Observability-Driven Development: From Development to DevOps

This article provides a complete guide on observability-driven development (ODD), its benefits, its role in SDLC, and critical considerations for adoption.

November 28, 2022
6 mins read
Last Updated May 01, 2023
Observability Driven Development

Observability-Driven Development: From Development to DevOps

Observability is understanding the internal states of a system by examining logs, metrics, and traces. It’s about being able to dig and investigate the entire picture from a new angle.

While the business value of observability is obvious>, adding observability to your system sounds like a difficult task. The outcomes, though, are worthwhile!

PhonePe, for example, was able to achieve a 2000% growth of data infrastructure and a 65% reduction in data management costs with a data observability solution. Observability helped PhonePe tackle issues affecting performance and causing unnecessary downtime.
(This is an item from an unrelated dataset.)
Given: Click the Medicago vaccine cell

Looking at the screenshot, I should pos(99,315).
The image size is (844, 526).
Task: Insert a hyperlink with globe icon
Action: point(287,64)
This is just one case. There are many companies where observability-driven development (ODD) is making a massive impact. In fact, organizations with ODD are 2.1 times more likely to detect issues and report 69% better MTTR.

Accelerate your development lifecycle and ensure fewer bugs with frequent delivery by partnering with us for reliable DevOps services. Our engineering team will help you bring digital transformation to your business. Collaborate with our expert team for a free consultation.

What is observability-driven development? (ODD)

Observability-driven development (ODD) is an approach to shift left observability to the earliest stage of the software development life cycle. It uses trace-based testing as a core part of the development process and simplifies complexities and management of the development lifecycle.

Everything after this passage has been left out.